(Data items)

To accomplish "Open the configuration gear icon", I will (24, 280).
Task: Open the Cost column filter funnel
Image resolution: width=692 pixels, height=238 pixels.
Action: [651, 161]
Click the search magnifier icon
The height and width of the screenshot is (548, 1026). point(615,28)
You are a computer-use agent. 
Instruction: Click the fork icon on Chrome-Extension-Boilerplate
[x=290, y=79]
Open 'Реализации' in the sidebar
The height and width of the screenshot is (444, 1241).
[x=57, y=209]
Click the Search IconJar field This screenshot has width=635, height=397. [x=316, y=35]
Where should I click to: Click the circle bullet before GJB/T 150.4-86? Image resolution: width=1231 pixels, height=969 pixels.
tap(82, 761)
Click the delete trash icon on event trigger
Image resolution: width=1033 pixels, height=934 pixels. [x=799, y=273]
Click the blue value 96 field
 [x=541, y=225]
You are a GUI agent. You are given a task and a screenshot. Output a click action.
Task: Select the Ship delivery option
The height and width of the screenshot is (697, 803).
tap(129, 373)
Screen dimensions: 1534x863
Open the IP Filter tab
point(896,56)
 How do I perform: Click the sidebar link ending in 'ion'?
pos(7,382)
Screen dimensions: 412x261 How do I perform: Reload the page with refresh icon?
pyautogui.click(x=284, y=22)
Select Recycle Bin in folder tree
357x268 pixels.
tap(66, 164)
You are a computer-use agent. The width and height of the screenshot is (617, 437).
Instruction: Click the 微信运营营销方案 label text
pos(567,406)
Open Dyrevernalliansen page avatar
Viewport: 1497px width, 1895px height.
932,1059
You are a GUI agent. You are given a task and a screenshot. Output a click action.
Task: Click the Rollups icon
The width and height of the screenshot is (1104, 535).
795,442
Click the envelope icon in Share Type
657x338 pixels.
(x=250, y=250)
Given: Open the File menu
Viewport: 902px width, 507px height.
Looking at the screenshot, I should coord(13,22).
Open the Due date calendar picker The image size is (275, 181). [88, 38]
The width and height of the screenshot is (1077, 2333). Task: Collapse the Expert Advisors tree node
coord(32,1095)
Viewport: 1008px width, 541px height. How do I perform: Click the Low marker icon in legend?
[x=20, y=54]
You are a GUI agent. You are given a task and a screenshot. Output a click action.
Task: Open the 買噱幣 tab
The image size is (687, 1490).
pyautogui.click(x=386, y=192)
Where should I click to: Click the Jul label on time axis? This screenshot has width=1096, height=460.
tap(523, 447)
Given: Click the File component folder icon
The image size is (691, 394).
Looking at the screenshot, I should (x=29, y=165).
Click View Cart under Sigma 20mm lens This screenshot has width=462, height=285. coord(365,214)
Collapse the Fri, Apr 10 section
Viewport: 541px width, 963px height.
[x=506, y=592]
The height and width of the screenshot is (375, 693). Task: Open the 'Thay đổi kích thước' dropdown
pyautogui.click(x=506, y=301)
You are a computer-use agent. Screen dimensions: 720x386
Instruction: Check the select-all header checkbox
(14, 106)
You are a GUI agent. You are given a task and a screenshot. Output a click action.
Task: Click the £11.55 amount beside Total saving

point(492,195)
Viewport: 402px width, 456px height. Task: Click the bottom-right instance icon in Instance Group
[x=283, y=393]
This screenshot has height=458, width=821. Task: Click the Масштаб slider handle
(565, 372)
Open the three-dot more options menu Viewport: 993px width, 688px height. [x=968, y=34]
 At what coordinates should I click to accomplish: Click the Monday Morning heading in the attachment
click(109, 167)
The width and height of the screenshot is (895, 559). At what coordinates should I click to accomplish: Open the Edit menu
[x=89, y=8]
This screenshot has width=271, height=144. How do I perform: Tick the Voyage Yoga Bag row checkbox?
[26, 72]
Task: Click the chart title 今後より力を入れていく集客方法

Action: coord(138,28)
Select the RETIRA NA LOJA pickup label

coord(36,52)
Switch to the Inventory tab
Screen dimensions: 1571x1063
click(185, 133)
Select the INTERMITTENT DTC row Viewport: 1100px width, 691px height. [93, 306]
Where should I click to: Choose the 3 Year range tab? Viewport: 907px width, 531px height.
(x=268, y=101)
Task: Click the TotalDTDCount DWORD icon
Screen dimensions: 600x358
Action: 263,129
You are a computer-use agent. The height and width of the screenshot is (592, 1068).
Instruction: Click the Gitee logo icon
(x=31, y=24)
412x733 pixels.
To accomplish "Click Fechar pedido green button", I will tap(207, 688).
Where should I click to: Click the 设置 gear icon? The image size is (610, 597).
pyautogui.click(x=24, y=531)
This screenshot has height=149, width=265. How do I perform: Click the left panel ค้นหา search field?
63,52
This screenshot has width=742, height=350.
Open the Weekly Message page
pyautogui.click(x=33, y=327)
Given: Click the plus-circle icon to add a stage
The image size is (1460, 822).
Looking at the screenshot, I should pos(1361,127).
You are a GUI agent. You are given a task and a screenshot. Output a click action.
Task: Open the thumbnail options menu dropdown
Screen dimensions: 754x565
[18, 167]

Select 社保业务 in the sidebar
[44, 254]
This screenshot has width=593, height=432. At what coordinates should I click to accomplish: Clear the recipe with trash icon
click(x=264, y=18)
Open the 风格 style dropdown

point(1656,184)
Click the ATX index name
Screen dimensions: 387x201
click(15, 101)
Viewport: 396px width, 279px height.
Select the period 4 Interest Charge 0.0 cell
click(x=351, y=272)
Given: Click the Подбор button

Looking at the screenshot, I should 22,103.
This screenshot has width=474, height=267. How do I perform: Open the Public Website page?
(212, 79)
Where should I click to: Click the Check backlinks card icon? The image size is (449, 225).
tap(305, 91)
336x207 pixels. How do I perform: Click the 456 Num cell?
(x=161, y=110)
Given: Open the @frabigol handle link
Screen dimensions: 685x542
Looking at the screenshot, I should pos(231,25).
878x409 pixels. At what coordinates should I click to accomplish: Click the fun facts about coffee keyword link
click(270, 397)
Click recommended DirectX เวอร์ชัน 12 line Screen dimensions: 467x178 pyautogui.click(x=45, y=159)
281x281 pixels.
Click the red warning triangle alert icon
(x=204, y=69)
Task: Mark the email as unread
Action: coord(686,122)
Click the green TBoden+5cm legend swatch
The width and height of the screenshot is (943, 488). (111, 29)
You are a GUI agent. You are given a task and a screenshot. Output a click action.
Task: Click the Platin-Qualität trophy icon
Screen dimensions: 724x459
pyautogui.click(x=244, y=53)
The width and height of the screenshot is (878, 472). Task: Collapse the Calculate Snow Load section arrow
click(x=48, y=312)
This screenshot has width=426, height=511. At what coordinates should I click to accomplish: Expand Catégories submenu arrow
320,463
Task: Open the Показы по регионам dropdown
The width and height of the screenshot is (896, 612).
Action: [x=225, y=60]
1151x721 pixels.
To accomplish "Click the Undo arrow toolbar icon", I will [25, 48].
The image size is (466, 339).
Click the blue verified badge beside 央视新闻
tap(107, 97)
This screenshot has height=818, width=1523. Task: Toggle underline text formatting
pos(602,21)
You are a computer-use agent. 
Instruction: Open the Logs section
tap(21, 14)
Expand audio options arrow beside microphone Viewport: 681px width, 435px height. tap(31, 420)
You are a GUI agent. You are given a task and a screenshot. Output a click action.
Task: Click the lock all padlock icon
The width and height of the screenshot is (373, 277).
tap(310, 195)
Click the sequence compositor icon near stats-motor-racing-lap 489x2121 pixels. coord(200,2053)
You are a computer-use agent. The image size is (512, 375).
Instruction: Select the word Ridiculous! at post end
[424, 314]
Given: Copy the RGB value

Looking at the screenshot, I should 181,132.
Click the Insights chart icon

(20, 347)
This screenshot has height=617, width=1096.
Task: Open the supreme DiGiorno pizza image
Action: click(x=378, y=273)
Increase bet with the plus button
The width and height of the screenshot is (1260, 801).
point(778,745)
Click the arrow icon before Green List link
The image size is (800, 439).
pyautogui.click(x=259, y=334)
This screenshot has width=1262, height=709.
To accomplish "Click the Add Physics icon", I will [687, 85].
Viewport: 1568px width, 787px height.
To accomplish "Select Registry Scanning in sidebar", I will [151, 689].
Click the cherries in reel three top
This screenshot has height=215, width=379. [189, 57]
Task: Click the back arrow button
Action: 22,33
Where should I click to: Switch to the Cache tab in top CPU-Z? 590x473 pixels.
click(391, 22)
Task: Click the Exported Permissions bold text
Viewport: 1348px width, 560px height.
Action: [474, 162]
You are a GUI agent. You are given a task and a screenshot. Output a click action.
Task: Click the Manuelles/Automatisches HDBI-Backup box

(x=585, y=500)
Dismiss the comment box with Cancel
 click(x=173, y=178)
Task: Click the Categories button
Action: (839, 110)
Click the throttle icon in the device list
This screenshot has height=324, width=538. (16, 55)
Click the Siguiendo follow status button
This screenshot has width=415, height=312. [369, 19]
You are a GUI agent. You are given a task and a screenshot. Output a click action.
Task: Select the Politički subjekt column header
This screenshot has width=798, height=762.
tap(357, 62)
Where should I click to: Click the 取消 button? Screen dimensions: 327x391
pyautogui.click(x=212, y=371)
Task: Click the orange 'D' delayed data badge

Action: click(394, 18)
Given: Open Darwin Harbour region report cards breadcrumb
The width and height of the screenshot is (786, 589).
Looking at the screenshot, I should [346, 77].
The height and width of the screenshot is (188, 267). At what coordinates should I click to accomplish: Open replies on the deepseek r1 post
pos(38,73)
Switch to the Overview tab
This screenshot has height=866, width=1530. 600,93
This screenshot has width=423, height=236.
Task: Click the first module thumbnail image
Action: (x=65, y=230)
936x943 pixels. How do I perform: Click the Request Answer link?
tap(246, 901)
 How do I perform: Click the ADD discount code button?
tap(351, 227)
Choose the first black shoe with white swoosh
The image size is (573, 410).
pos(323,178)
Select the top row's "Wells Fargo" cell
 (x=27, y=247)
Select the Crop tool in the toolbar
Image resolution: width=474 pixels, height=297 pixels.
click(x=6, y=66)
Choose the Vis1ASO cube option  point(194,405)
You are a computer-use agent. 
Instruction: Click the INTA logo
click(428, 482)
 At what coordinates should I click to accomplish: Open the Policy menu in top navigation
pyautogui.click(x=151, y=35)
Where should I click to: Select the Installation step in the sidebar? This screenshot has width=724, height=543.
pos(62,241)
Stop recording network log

*Task brief*: In the entries above, find the line holding "You are a computer-use agent. The height" and the line holding "Given: Click the plus-circle", then retype exactly those two lines and every line between them, and nothing else.

*Written answer*:
You are a computer-use agent. The height and width of the screenshot is (592, 1068).
Instruction: Click the Gitee logo icon
(x=31, y=24)
412x733 pixels.
To accomplish "Click Fechar pedido green button", I will tap(207, 688).
Where should I click to: Click the 设置 gear icon? The image size is (610, 597).
pyautogui.click(x=24, y=531)
This screenshot has height=149, width=265. How do I perform: Click the left panel ค้นหา search field?
63,52
This screenshot has width=742, height=350.
Open the Weekly Message page
pyautogui.click(x=33, y=327)
Given: Click the plus-circle icon to add a stage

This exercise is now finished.